* _Written problem_
Turn the lines starting at the one containing "Task: Click the De Nigris logo" and ending at the one containing "Action: tap(351, 199)" into a Markdown table. Use a "Row" column for the row number and a "Line" column for the line, and leave out any blank lines.

───── Extracted information ─────

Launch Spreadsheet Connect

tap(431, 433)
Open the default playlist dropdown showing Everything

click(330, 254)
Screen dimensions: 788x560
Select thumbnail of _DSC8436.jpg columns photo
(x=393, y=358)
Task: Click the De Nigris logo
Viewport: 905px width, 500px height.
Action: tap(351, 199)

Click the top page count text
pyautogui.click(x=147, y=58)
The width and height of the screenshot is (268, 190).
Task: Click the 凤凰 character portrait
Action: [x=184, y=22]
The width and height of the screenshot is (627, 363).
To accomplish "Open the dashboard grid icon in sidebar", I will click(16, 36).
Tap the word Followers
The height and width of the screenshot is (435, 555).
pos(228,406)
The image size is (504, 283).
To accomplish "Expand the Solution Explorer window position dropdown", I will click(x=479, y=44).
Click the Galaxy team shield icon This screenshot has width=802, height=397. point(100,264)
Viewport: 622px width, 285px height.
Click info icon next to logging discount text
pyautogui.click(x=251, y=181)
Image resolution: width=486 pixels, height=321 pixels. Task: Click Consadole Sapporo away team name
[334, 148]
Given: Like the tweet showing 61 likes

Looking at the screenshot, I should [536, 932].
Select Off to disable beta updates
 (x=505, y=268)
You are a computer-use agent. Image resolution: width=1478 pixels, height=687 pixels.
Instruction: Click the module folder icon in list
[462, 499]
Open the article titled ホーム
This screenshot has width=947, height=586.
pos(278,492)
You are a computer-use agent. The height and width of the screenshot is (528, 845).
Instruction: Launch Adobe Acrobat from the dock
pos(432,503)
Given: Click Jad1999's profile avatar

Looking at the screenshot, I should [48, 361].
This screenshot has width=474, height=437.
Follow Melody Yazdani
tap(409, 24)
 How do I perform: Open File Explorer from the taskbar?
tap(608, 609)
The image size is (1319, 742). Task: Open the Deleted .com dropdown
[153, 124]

─────

* _Final result_
| Row | Line |
|---|---|
| 1 | Task: Click the De Nigris logo |
| 2 | Viewport: 905px width, 500px height. |
| 3 | Action: tap(351, 199) |